[Start of section]

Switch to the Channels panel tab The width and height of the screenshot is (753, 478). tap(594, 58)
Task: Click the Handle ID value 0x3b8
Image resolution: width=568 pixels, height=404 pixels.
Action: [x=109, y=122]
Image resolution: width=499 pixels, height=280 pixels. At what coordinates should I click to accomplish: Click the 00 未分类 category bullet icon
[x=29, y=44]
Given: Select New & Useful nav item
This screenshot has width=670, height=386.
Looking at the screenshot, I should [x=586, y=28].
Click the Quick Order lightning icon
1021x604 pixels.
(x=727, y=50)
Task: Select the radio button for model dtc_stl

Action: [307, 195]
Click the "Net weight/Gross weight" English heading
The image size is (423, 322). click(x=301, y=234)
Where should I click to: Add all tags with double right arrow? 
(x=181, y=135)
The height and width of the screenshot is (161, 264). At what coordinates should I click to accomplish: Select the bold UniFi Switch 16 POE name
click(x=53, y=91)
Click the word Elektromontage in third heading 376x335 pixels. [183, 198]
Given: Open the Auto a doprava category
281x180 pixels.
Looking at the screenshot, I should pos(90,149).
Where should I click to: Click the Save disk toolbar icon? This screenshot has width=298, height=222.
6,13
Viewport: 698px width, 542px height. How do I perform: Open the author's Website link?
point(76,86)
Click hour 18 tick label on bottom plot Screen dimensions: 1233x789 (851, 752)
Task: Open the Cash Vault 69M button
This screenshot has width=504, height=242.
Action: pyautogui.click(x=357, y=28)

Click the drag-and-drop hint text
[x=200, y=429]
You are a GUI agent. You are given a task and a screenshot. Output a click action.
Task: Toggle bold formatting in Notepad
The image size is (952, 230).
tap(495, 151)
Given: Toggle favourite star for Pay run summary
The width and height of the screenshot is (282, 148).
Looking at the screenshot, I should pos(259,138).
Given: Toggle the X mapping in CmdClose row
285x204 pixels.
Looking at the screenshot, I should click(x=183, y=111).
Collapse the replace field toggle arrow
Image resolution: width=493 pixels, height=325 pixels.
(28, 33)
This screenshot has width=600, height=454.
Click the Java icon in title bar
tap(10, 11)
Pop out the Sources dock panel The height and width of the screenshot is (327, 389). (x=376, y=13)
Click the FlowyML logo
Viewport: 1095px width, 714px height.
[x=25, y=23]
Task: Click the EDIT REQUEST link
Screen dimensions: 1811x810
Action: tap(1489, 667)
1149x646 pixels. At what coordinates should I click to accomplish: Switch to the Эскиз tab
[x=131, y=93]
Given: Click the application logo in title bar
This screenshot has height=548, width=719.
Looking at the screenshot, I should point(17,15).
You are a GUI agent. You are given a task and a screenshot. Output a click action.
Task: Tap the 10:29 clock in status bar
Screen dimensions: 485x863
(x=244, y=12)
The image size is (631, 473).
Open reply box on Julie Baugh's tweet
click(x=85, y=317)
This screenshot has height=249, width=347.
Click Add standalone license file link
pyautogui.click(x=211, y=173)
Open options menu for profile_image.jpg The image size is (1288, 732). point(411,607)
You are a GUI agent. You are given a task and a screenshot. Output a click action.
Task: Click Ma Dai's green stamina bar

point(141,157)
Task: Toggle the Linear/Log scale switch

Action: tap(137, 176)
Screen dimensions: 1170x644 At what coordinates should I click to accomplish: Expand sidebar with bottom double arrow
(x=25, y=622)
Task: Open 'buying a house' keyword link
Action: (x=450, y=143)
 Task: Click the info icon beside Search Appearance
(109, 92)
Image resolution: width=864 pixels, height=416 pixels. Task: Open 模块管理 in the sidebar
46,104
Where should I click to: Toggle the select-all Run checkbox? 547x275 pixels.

[End of section]

- _Assignment_
The required answer is the run of lines above, starting at the line with "This screenshot has width=600, height=454." and ending at the line with "This screenshot has height=249, width=347.", reproduced exactly with both ends.

- _Finished exercise_
This screenshot has width=600, height=454.
Click the Java icon in title bar
tap(10, 11)
Pop out the Sources dock panel The height and width of the screenshot is (327, 389). (x=376, y=13)
Click the FlowyML logo
Viewport: 1095px width, 714px height.
[x=25, y=23]
Task: Click the EDIT REQUEST link
Screen dimensions: 1811x810
Action: tap(1489, 667)
1149x646 pixels. At what coordinates should I click to accomplish: Switch to the Эскиз tab
[x=131, y=93]
Given: Click the application logo in title bar
This screenshot has height=548, width=719.
Looking at the screenshot, I should point(17,15).
You are a GUI agent. You are given a task and a screenshot. Output a click action.
Task: Tap the 10:29 clock in status bar
Screen dimensions: 485x863
(x=244, y=12)
The image size is (631, 473).
Open reply box on Julie Baugh's tweet
click(x=85, y=317)
This screenshot has height=249, width=347.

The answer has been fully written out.